Au-dessus de toutes les étoiles, le Soleil d’or, égal au ciel en splendeur, attire ses regards : vers cet astre il dirige sa course dans le calme firmament ; mais si ce fut par le haut ou par le bas, par le centre ou par l’excentrique ou par la longitude, c’est ce qu’il serait difficile de dire. Il s’avance au lieu d’où le grand luminaire dispense de loin la clarté aux nombreuses et vulgaires constellations, qui se tiennent à une distance convenable de l’œil de leur seigneur. Dans leur marche elles forment leur danse étoilée en nombres qui mesurent les jours, les mois et les ans ; elles se pressent d’accomplir leurs mouvements variés vers son vivifiant flambeau, ou bien elles sont tournées par son rayon magnétique qui échauffe doucement l’univers, et qui dans toute partie intérieure avec une bénigne pénétration, quoique non aperçu darde une invisible vertu jusqu’au fond de l’abîme ; tant fut merveilleusement placée sa station brillante.

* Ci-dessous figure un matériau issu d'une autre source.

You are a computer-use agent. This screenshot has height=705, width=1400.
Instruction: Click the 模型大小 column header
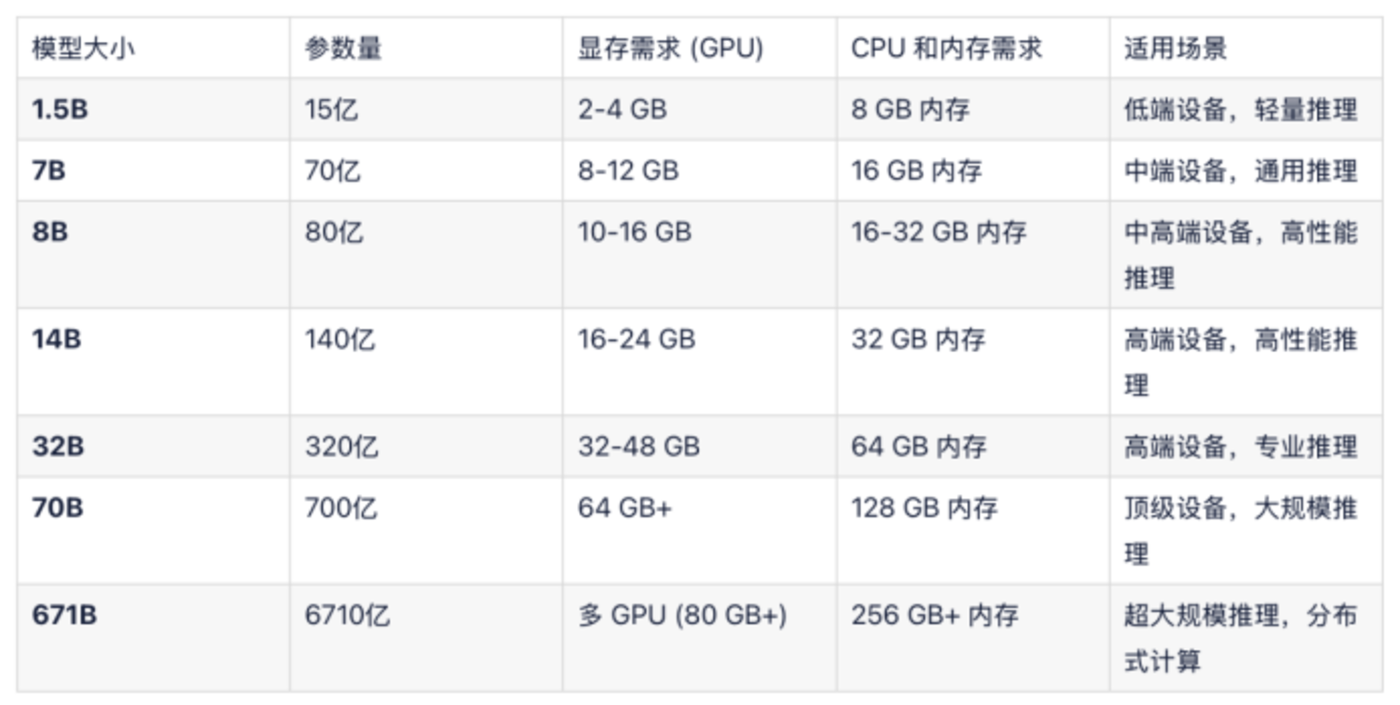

Là aborde l’ennemi : une pareille tache n’a peut-être jamais été aperçue de l’astronome, à l’aide de son verre optique, dans l’orbe luisant du Soleil. Satan trouva ce lieu éclatant au-delà de toute expression, comparé à quoi que ce soit sur la terre, métal ou pierre. Toutes les parties n’étaient pas semblables, mais toutes étaient également pénétrées d’une lumière rayonnante, comme le fer ardent l’est du feu : métal, partie semblait d’or, partie d’argent fin ; pierre, partie paraissait escarboucle ou chrysolithe, partie rubis ou topaze, tels qu’aux douze pierres qui brillaient sur le pectoral d’Aaron : ou c’est encore la pierre souvent imaginée plutôt que vue ; pierre que les philosophes d’ici-bas ont en vain si longtemps cherchée, quoique par leur art puissant, ils fixent le volatil Hermès, évoquent de la mer sous ses différentes figures le vieux Protée réduit à travers un alambic à sa forme primitive.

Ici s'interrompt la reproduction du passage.